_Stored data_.
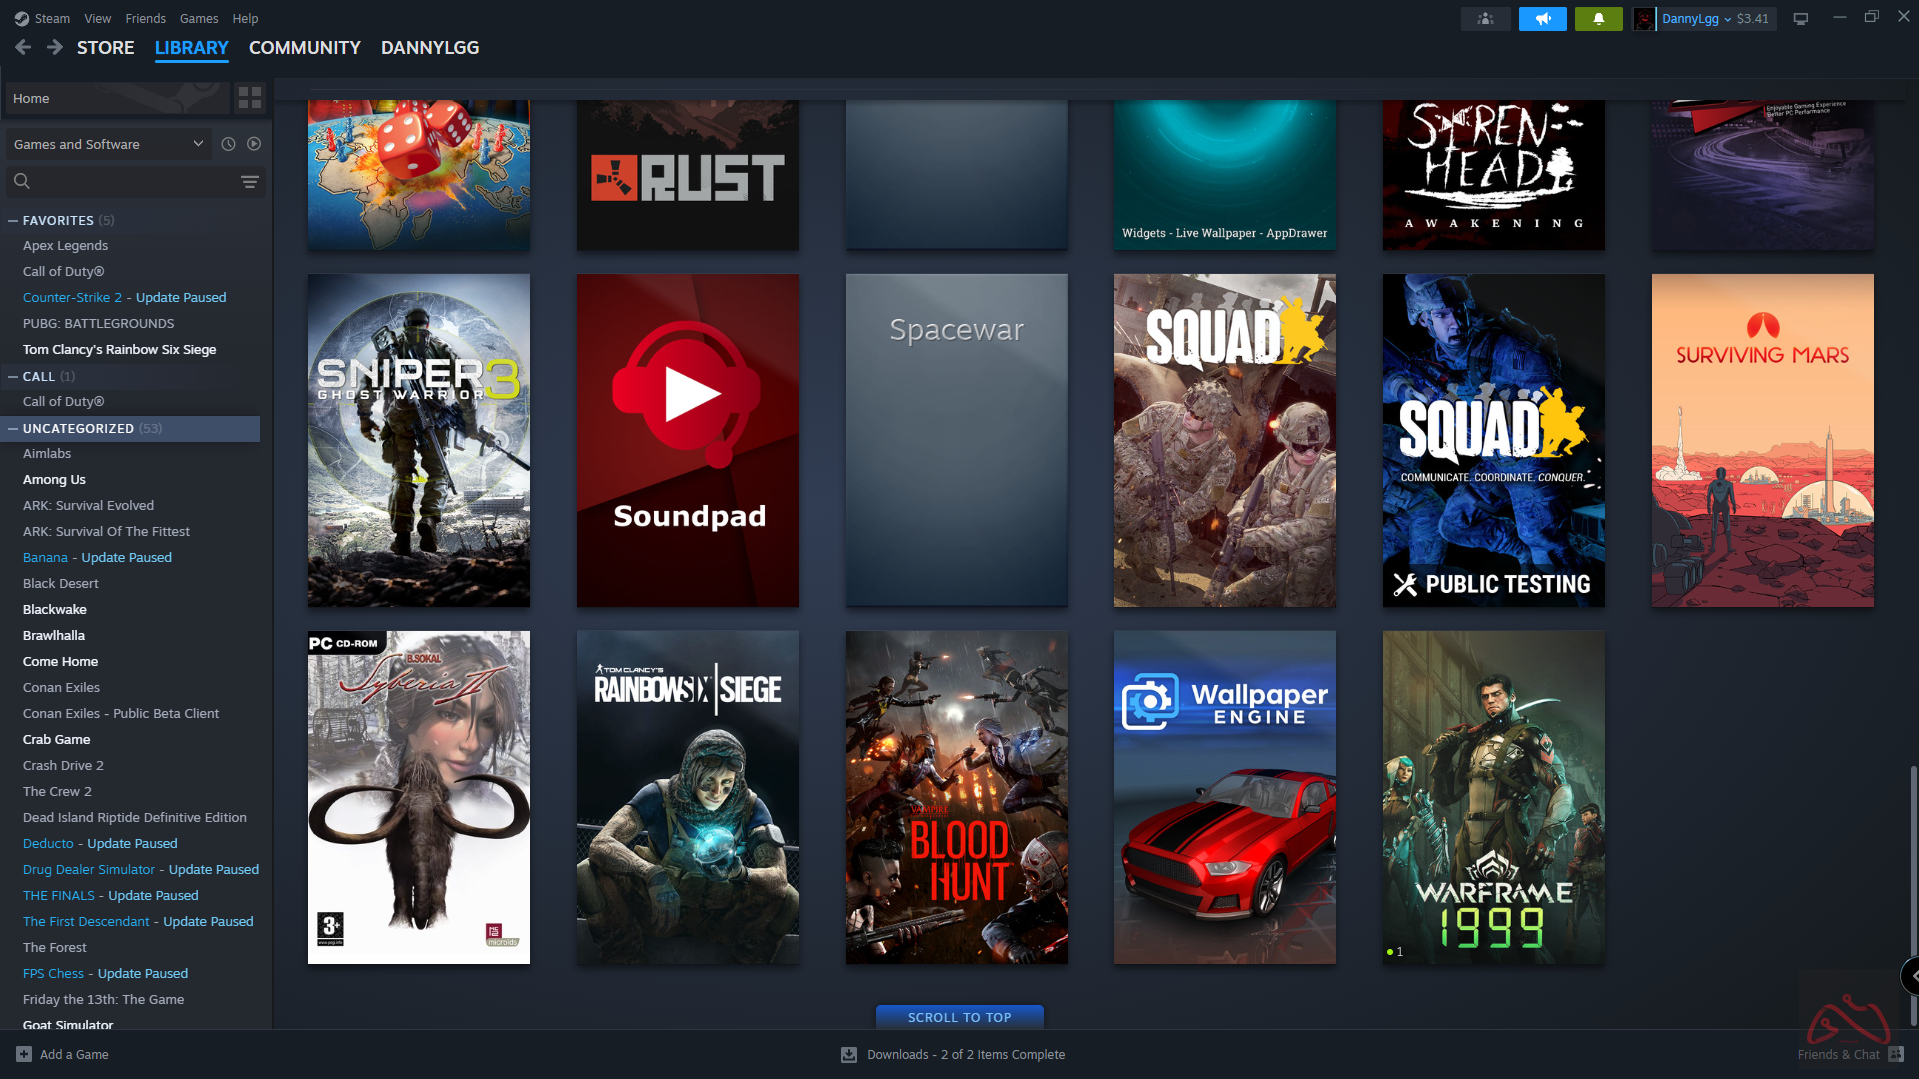Click the recent activity clock icon
1919x1079 pixels.
(x=228, y=144)
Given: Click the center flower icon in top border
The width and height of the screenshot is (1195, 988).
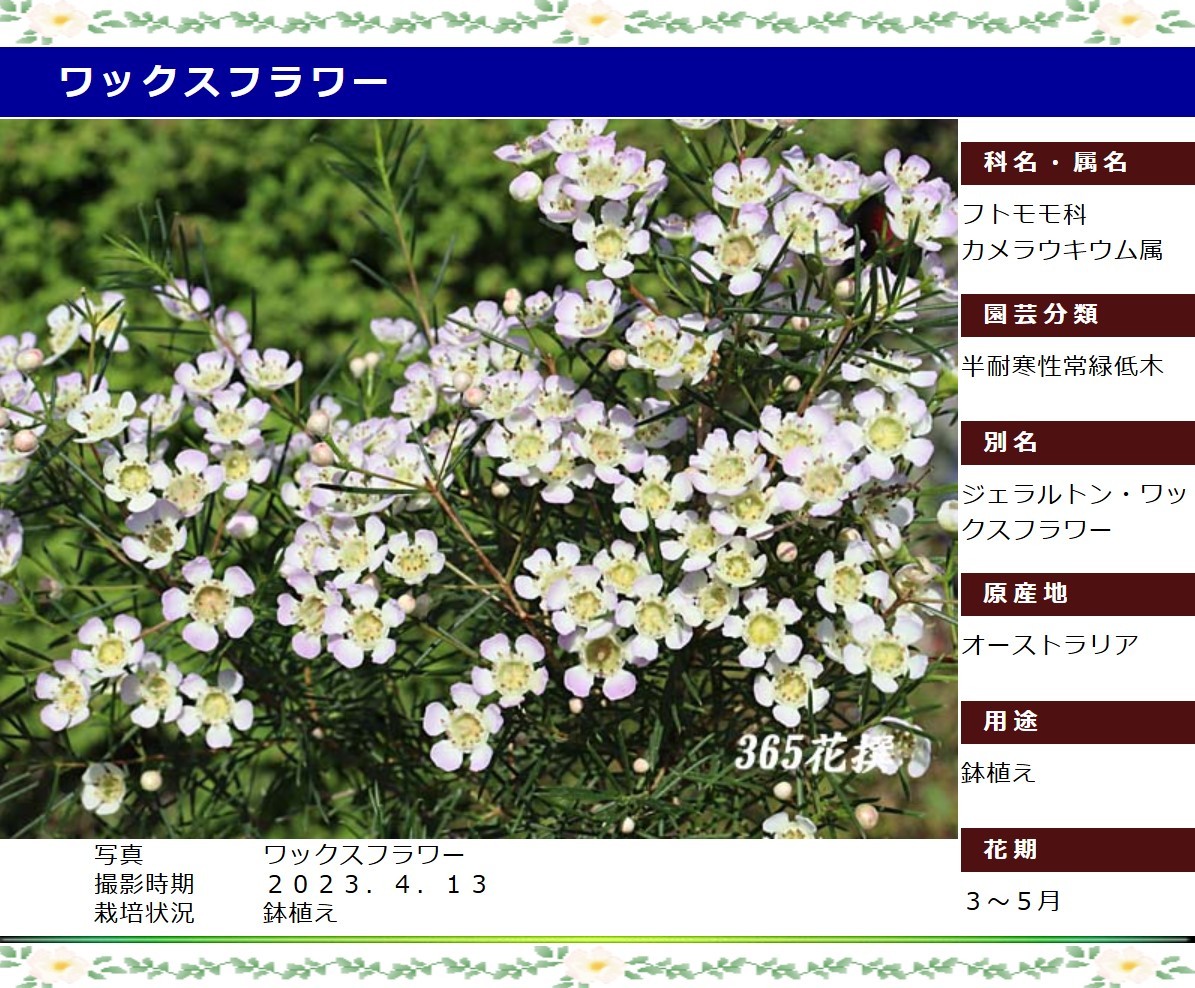Looking at the screenshot, I should coord(595,19).
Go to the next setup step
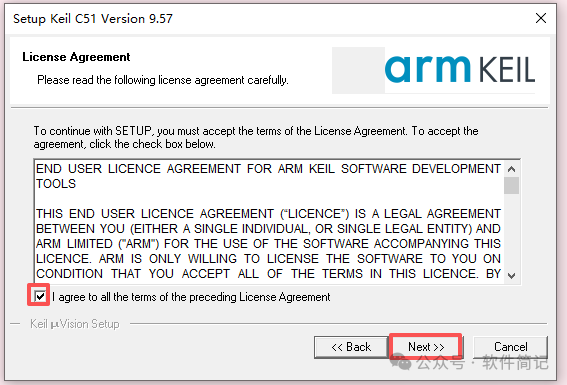This screenshot has height=385, width=567. (426, 347)
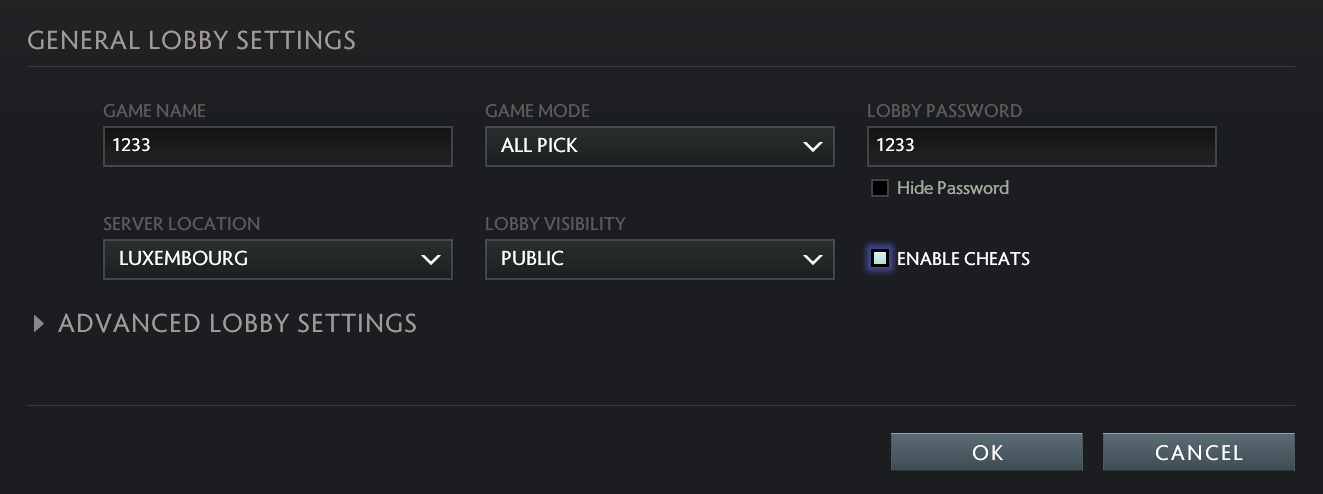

_What you should do_.
Exclude the pictures and write out exactly the lines from the one holding "Given: Click the" through the end of the entries, inclusive, and only those.

_Output below_.
Given: Click the center flower icon in top border
The width and height of the screenshot is (1195, 988).
Looking at the screenshot, I should coord(595,19).
Go to the next setup step
This screenshot has height=385, width=567. (426, 347)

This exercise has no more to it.